[INSTRUCTIONS TO FOLLOW]: Update the lines that begin at the one containing "Select the Shell" and stop after the one containing "This screenshot has width=1400, height=841." by replacing "password" with "passcode", and leave everything else unchanged. Give back only those lines.

[START OF MATERIALS PROVIDED]

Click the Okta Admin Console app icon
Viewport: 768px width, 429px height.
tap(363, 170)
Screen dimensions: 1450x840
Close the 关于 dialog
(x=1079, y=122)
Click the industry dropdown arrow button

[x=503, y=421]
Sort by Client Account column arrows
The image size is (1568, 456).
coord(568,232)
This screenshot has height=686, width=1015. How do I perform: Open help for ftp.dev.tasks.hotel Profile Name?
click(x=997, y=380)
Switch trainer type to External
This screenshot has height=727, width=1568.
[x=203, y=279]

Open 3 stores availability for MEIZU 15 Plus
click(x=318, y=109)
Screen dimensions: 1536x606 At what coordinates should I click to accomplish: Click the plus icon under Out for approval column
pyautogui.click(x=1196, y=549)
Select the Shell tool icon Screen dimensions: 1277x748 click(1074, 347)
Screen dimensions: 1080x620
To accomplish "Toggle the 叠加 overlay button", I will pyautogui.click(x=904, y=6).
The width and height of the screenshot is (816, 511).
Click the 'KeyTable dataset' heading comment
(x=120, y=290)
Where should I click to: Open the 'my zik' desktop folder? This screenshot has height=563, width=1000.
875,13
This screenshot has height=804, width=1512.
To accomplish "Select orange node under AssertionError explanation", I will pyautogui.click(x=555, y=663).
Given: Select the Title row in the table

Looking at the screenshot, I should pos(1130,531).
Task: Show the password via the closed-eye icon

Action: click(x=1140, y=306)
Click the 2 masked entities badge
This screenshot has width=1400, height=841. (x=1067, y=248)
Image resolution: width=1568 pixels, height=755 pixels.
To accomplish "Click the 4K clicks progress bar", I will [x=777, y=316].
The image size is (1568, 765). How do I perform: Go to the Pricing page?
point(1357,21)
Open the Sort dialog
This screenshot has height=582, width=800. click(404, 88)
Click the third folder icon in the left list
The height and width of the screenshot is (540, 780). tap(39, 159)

[END OF MATERIALS PROVIDED]

[TASK RESULT]:
Select the Shell tool icon Screen dimensions: 1277x748 click(1074, 347)
Screen dimensions: 1080x620
To accomplish "Toggle the 叠加 overlay button", I will pyautogui.click(x=904, y=6).
The width and height of the screenshot is (816, 511).
Click the 'KeyTable dataset' heading comment
(x=120, y=290)
Where should I click to: Open the 'my zik' desktop folder? This screenshot has height=563, width=1000.
875,13
This screenshot has height=804, width=1512.
To accomplish "Select orange node under AssertionError explanation", I will pyautogui.click(x=555, y=663).
Given: Select the Title row in the table

Looking at the screenshot, I should pos(1130,531).
Task: Show the passcode via the closed-eye icon

Action: click(x=1140, y=306)
Click the 2 masked entities badge
This screenshot has width=1400, height=841. (x=1067, y=248)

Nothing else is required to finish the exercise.